Dopo tre giorni di dibattiti, incontri e seminari nelle «Fabbriche di Nichi», riunite a Bari sotto il sole infuocato del week end di luglio, l’attesa ufficializzazione è arrivata: Nichi Vendola si candida a premier per «ricostruire il cantiere dell’alternativa» e a «sparigliare i giochi» di un centrosinistra «asfittico» che non è stato in grado «di fare un discorso capace di interpretare la crisi del mondo, la crisi del’Europa e quella dell’Italia». Il leader di Sinistra Ecologia e Libertà e presidente della Regione Puglia lo annuncia sottolineando l’urgenza di dare una risposta alternativa alla «crisi in cui il centrodestra si dibatte» e dicendosi d’accordo sul «no» all’ipotesi di un governo tecnico pronunciato da Tremonti, ma per motivi opposti a quelli del ministro dell’Economia. «Non credo che ci sia la possibilità di lavorare per un governo tecnico o per un governo di larghe intese – dice – perché si è consumata una stagione politica.

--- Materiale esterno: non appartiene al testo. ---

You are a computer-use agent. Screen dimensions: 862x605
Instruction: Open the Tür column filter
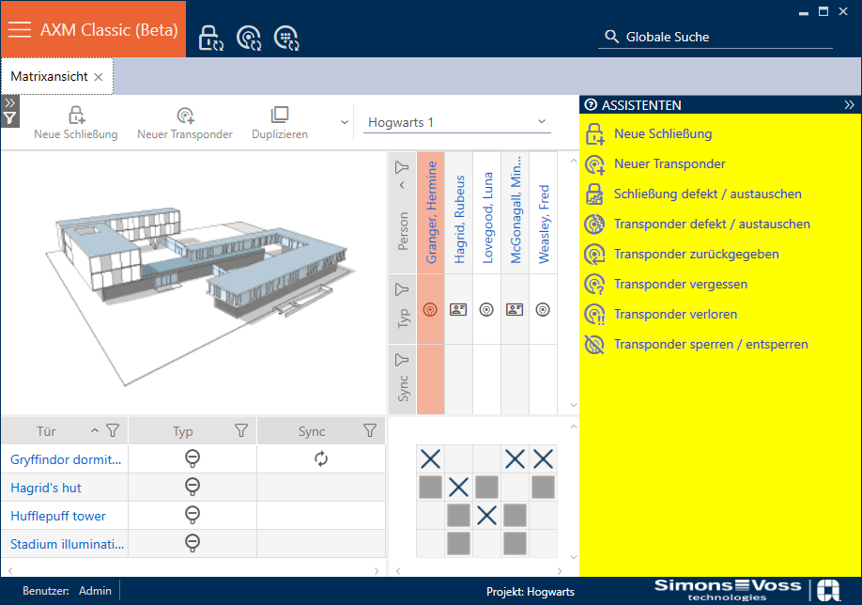coord(113,431)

Abbiamo bisogno di chiudere questa esperienza, di liquidare il berlusconismo e di tornare alle urne».

Ancora una volta, come avvenne nella prima candidatura a governatore pugliese nel 2005 e nella seconda del 2010, tutte inizialmente osteggiate dai Ds prima e dal Pd poi e tutte passate per le primarie, il leader di Sinistra Ecologia e Libertà gioca d’anticipo sugli alleati riluttanti chiedendo al centrosinistra di coinvolgere gli elettori nella scelta del candidato premier. «Le primarie non sono una minaccia per il Pd o per il centrosinistra – spiega – sono una minaccia per la cattiva politica, sono una espressione parziale ma fondamentale di buona politica, sono la riappropriazione da parte di un popolo di scelte fondamentali».

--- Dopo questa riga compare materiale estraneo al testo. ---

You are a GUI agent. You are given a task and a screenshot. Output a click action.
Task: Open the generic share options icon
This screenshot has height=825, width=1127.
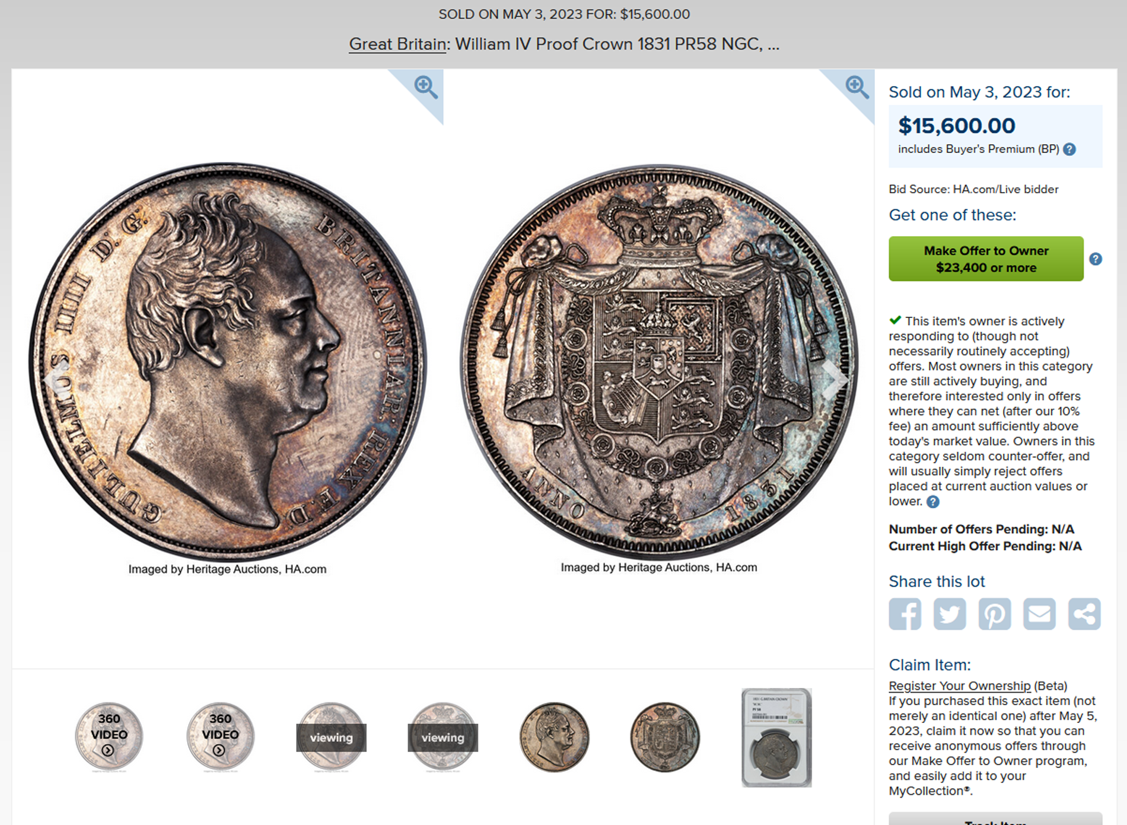(1084, 614)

Vendola affonda sulla «crisi del centrodestra» e del berlusconismo facendo riferimento anche all’inchiesta sulla nuova P2, e definendo una «vergogna» il dovere ascoltare le parole di Cosentino nei giorni in cui si ricorda l’uccisione del giudice Borsellino nell’agguato di via D’Amelio. «Che vergogna in questo Paese che ha dimenticato il sangue tornare a inciampare in quelle uova di serpente che furono covate da eversori di ogni tipo, da poteri criminali con le loro tentacolari ramificazioni dentro i gangli vitali dello Stato, e trovarci ancora assediati dalle parole e dalle azioni di una pletora di mafiosi e di massoni deviati, di faccendieri, affaristi».

Ma la critica è anche alla sinistra che «non sa pronunciare parole chiare sulla voglia di cambiamento radicale» e che continua a coltivare una certa «simpatia per la sconfitta». «L’obiettivo è vincere – dice – e la prima regola per vincere è che questo verbo non venga coniugato in un luogo separato rendendo quella vittoria un obiettivo insignificante fuori del palazzo». «Non è la vittoria di uno, di un partito o di uno schieramento, ma la vittoria di tanti, di un popolo che si alza in piedi e alza la testa». Lo slogan è, quindi, per Vendola «cercare di vincere senza avere paura di perdere».

Infine, per non lasciare dubbi sul ruolo delle Fabbriche chiarisce, che non sono un partito e che agiranno in autonomia anche da Sel. «Sono l’equivalente – spiega suscitando qualche mugugno tra i giovani che lo ascoltano – di quello sono stati a destra i meeting di Comunione e Liberazione di Rimini: il più importante incubatore di nuove culture e di nuovi pezzi di classe dirigente». Per questo, annuncia, l’appuntamento delle Fabbriche diventerà annuale.